The 1995 Copper Bowl was an American college football bowl game played on December 27, 1995, at Arizona Stadium in Tucson, Arizona. It was the seventh edition of the annual bowl Copper Bowl. The game featured the Texas Tech Red Raiders, and the Air Force Falcons.

==Background==
The Red Raiders were 1-2 against ranked opponents, losing to #4 Penn State and #13 Texas but beating #8 Texas A&M. They finished tied for 2nd in the Southwest Conference with Texas A&M and Baylor. This was Texas Tech's third bowl game in two seasons. Air Force finished as co-champion of the Western Athletic Conference in a rare four-way tie, with Colorado State, BYU, and Utah. Air Force had beaten BYU to begin the season, but they lost to Colorado State and Utah. However, they were the only one of the four to be invited to a bowl game, their 7th in 10 seasons.

==Game summary==
First quarter
- Texas Tech – Stacy Mitchell 38 yard touchdown pass from Zebbie Lethridge (Tony Rogers kick), 14:27 remaining
- Air Force – Nakia Addison 2 yard touchdown run (Thompson kick), 8:20 remaining
- Texas Tech – Byron Hanspard 2 yard touchdown run (Rogers kick), 6:19 remaining
- Texas Tech – Hanspard 11 yard touchdown run (Rogers kick), 0:23 remaining
Second quarter
- Texas Tech – Lethridge 1 yard touchdown run (Rogers kick), 8:25 remaining
- Air Force – Danta Johnson 71 yard touchdown (kick failed), 1:59 remaining
- Texas Tech – Rogers 24 field goal, 0:03 remaining
Third quarter
- Air Force – Jake Campbell 7 yard touchdown run (Addison run), 11:26 remaining
- Air Force – Johnson 60 yard touchdown run (Roberts kick), 8:00 remaining
- Texas Tech – Hanspard 2 yard touchdown run (Rogers kick), 5:06 remaining
Fourth quarter
- Texas Tech – Lethridge 3 yard touchdown run (Rogers kick), 14:51 remaining
- Texas Tech – Rogers 31 yard field goal, 11:15 remaining
- Air Force – Beau Morgan 1 yard touchdown run (Roberts kick), 7:09 remaining
- Texas Tech – Hanspard 29 yard touchdown run (Rogers kick), 4:59 remaining
- Air Force – Addison 7 yard touchdown run (Roberts kick), 0:37 remaining

Texas Tech scored first on a 38-yard pass from quarterback Zebbie Lethridge to Stacy Mitchell.

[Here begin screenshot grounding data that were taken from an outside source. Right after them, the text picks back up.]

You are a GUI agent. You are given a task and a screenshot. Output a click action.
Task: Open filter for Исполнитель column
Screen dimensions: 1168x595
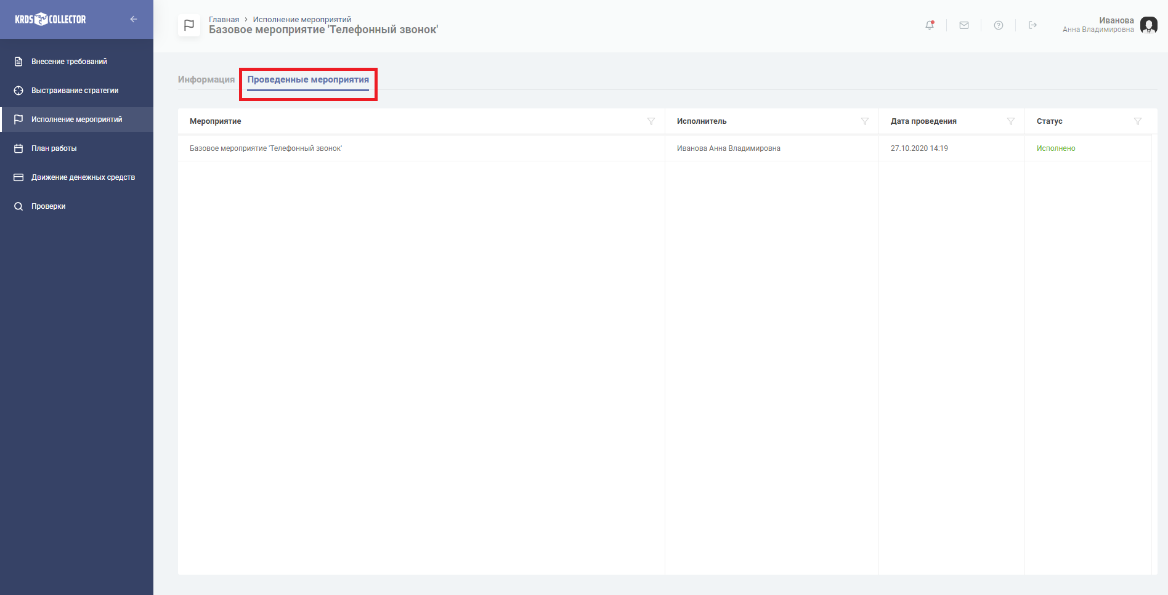865,121
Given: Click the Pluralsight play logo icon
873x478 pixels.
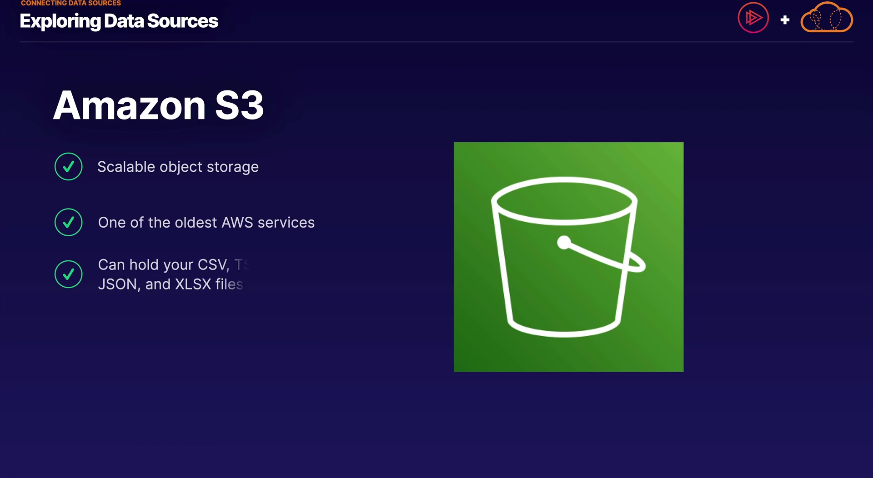Looking at the screenshot, I should click(753, 18).
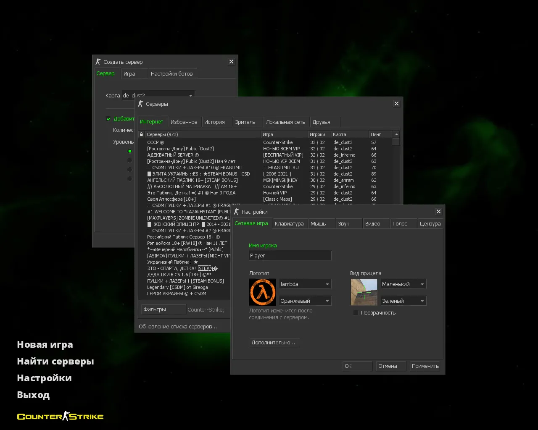Click the crosshair preview thumbnail

click(x=364, y=292)
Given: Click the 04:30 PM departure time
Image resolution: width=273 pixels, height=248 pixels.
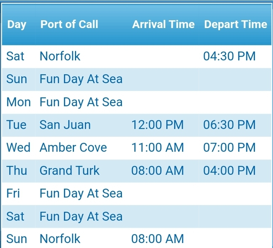Looking at the screenshot, I should [x=229, y=56].
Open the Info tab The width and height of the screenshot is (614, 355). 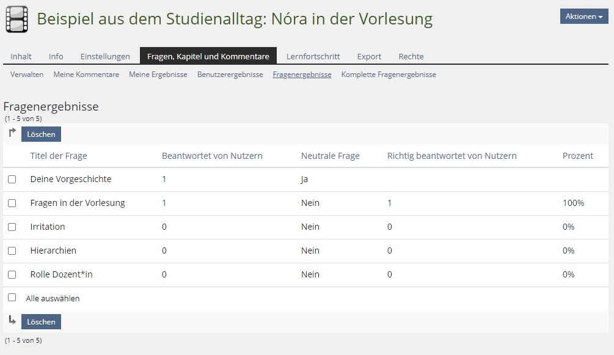[56, 56]
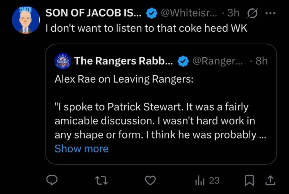Image resolution: width=289 pixels, height=194 pixels.
Task: Open SON OF JACOB profile avatar
Action: (x=26, y=20)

Air Force countered with a 2-yard run from Nakia Addison to tie it 7–7, but Texas Tech scored the next three touchdowns, amassing a 31–13 lead by halftime. In the second half, Air Force came within a field goal of the lead at 31–28 with a 60-yard run from Danta Johnson, but Texas Tech running back Byron Hanspard came alive with 201 yards and two of his four touchdowns in the second half, leading the Red Raiders to a 55–41 victory. Byron Hanspard rushed for 260 yards on 24 carries and four touchdowns while also catching two passes for 18 yards.

==Statistics==

| Statistics | Texas Tech | Air Force |
|---|---|---|
| First downs | 28 | 25 |
| Rushing yards | 361 | 431 |
| Passing yards | 245 | 83 |
| Total offense | 606 | 514 |
| Passing | 22–41–1 | 7–13–0 |
| Punts–average | 3–43.3 | 3–39.3 |
| Return yards | 12 | 42 |
| Fumbles–lost | 1–0 | 3–1 |
| Penalties–yards | 11–90 | 6–51 |

==Aftermath==
Both teams went to two more bowl games before the decade ended, although Texas Tech did not win another bowl game until 2002 while Air Force won in 1998.